## Trend assessment – technical information

This webpage provides a summary of how we determined the methodologies for assessing the trends presented in

*Environmental indicators Te taiao Aotearoa*. It is intended for a technical audience familiar with statistical trend assessments. It outlines the key methods we used and the characteristics of the trends.Stats NZ calculated most of the trend assessments on our highest quality data best suited to this type of analysis. Data providers analysed the trends for river, lake, and groundwater quality; coastal sea-level rise; and primary productivity. See the technical reports in the Ministry for the Environment’s data service for details of these trend assessments. The data providers used methods that are generally comparable with those used by Stats NZ.

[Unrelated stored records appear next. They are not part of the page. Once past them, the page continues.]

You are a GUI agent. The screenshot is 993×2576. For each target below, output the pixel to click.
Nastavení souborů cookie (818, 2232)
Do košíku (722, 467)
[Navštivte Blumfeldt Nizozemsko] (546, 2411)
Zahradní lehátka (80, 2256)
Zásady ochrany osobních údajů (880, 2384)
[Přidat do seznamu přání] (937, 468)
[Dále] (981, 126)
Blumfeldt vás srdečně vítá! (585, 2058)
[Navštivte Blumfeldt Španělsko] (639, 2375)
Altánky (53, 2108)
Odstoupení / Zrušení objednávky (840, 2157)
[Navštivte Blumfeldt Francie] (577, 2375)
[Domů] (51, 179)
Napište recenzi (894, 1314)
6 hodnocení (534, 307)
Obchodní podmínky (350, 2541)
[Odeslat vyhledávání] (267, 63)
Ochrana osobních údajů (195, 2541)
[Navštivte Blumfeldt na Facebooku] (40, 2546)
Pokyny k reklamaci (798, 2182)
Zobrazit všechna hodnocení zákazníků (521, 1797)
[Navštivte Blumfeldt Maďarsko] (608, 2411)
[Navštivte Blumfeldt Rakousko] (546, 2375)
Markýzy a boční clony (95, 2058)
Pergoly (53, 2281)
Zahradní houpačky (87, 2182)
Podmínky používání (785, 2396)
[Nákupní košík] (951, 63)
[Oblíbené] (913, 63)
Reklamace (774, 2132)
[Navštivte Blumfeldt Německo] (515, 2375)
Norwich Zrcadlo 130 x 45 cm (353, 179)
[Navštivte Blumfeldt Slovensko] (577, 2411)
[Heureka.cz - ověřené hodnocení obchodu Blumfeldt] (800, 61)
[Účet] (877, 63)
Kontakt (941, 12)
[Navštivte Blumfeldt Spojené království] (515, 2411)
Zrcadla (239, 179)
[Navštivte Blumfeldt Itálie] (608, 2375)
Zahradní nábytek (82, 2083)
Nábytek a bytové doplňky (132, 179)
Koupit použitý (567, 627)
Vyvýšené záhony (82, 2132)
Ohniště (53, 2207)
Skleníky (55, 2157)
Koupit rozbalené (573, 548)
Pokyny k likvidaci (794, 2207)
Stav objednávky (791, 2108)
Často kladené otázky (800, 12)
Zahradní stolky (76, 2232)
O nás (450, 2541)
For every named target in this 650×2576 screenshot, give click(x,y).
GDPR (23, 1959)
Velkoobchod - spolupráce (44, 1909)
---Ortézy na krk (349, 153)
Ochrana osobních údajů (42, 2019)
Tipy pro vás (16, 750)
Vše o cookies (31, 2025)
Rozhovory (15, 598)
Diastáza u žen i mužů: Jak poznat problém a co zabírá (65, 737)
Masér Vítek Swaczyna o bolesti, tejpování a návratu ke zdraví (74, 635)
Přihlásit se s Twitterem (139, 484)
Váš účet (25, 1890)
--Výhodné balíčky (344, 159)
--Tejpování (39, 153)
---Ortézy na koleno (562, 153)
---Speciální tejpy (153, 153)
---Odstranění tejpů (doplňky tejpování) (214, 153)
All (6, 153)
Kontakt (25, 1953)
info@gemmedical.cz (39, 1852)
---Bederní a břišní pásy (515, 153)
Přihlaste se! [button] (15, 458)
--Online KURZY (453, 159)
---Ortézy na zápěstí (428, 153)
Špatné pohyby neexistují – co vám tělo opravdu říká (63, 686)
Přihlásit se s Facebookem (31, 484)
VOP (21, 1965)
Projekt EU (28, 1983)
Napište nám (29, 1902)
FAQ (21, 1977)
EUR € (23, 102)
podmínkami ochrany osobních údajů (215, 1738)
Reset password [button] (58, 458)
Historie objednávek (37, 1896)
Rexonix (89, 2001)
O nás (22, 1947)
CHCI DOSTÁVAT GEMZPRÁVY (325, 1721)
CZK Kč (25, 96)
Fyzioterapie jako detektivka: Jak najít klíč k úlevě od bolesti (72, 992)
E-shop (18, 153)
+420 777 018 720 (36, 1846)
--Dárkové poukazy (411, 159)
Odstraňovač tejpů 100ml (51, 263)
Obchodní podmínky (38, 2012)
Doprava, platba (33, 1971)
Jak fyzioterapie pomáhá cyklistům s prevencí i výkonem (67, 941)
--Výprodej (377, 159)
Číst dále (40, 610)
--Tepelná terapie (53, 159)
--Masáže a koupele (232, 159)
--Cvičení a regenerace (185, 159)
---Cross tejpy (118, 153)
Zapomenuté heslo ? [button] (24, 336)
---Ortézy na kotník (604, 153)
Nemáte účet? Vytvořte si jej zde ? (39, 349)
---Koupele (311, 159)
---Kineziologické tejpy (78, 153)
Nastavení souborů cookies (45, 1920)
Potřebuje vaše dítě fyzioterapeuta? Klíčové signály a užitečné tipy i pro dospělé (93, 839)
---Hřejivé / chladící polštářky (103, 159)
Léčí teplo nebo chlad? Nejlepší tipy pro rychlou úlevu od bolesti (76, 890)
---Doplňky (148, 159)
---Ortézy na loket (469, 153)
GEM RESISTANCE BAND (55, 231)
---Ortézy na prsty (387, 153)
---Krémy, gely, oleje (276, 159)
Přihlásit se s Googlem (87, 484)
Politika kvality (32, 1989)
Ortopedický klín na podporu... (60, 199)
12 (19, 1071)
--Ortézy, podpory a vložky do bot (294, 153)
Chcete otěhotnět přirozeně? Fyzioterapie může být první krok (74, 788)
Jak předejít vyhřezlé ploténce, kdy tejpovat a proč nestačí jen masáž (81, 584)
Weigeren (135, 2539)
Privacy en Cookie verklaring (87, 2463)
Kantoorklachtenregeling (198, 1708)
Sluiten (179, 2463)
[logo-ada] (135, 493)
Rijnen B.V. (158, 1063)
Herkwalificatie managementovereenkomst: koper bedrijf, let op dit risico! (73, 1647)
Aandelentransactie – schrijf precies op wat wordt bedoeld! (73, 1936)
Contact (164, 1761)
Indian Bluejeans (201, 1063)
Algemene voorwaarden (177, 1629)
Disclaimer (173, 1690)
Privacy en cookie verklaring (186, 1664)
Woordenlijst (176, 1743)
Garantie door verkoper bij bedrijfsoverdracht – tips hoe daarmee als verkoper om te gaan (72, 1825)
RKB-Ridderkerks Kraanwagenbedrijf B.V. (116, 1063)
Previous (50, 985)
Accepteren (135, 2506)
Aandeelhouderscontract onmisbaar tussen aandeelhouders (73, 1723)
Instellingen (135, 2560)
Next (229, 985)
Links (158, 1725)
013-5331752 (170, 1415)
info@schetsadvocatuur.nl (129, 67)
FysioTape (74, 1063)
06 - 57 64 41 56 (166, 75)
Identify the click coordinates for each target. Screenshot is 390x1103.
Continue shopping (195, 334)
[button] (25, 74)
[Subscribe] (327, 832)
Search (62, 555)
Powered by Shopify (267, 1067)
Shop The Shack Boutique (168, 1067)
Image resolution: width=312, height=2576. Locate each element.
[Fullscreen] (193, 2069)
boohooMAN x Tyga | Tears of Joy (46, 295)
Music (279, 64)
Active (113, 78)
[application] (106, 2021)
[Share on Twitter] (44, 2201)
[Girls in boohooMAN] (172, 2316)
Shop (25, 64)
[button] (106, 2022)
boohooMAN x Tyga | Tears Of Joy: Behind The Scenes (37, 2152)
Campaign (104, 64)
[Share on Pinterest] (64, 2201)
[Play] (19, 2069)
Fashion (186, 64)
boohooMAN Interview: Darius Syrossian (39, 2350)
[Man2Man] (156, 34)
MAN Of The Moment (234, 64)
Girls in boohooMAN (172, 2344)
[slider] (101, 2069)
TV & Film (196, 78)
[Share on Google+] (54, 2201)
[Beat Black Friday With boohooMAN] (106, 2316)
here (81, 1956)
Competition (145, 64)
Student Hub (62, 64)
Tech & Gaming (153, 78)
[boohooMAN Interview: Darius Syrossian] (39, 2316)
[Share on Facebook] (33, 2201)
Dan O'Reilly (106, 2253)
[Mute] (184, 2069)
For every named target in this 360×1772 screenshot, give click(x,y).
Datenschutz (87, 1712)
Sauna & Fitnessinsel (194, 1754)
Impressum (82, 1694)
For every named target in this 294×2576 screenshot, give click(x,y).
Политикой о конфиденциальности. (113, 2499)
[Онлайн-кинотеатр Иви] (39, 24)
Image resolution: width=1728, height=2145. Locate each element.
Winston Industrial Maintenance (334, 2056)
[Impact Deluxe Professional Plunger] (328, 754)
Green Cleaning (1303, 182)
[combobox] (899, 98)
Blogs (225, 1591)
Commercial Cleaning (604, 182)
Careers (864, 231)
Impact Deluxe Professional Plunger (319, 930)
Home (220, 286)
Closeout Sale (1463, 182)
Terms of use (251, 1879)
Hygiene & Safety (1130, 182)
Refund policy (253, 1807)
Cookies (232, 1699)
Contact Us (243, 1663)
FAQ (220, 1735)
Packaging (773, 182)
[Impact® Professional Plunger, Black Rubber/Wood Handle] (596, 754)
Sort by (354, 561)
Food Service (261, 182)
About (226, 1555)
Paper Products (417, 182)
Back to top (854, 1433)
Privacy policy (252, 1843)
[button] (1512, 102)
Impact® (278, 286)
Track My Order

## Selecting the methodologies

There is no ‘one size fits all’ approach to trend assessment, so we used a range of techniques.

### Inspecting the data

For all indicators, we first visually inspected the data to assess their distribution. This involved fitting a variety of parametric models and non-parametric descriptors to assess linearity, autocorrelation, residual normality, and variance structure. The techniques we used for visual interpretation included non-parametric slope estimation (Theil-Sen estimation), ordinary least squares (OLS) regression, piecewise regression, locally weighted scatterplot smoothing (LOESS), and moving average time series decomposition. We assessed OLS model assumptions (eg normality, autocorrelation, and heteroscedasticity) to help us choose between parametric and non-parametric statistical trend tests. We reviewed the literature and consulted externally to help us decide which test might be appropriate for a particular indicator.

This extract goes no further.